**DATA FOR PROCESSING:**
-=-=-

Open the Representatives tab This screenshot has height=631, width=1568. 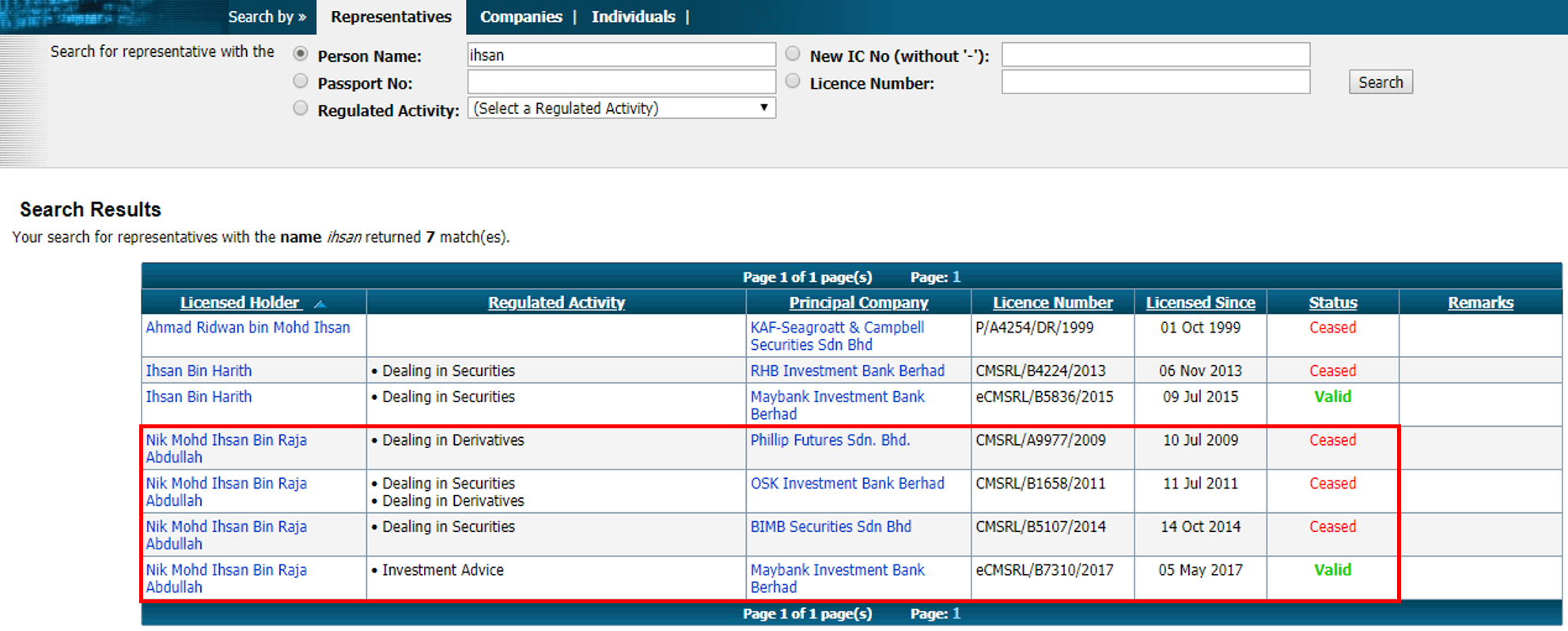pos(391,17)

-=-=-

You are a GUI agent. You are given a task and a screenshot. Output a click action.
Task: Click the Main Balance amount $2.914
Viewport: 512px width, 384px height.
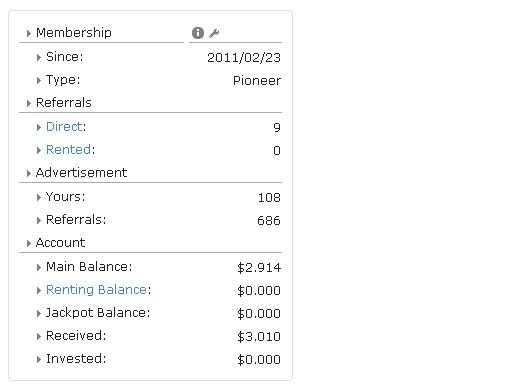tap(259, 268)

-=-=-

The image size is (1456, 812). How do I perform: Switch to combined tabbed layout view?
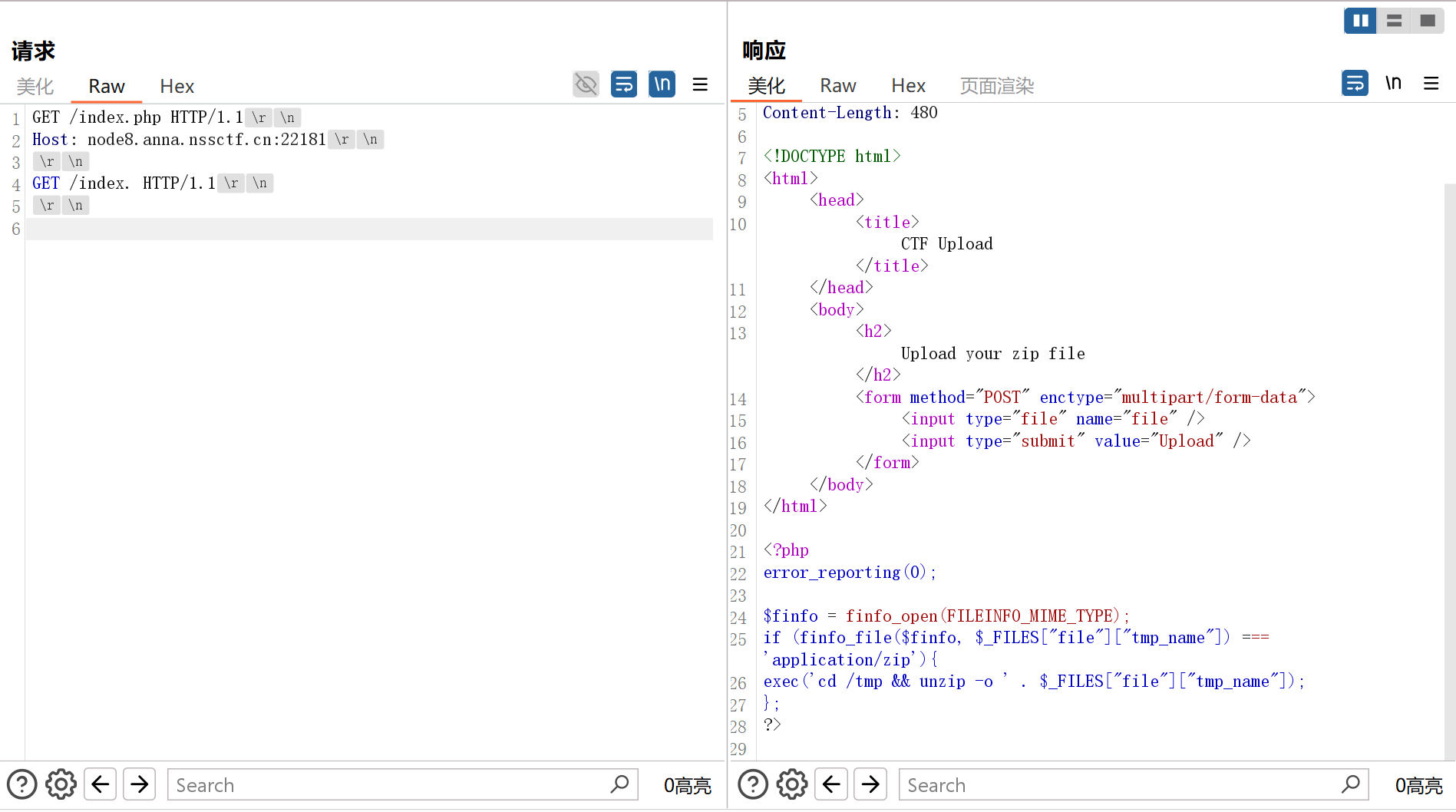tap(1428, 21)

-=-=-

**WHAT TO WORK ON:**
Set down, word for word, the data above from the line that contains "You are a GUI" through the line that contains "tap(259, 268)", including both of those lines. Omit the pictures.

**RESULT:**
You are a GUI agent. You are given a task and a screenshot. Output a click action.
Task: Click the Main Balance amount $2.914
Viewport: 512px width, 384px height.
tap(259, 268)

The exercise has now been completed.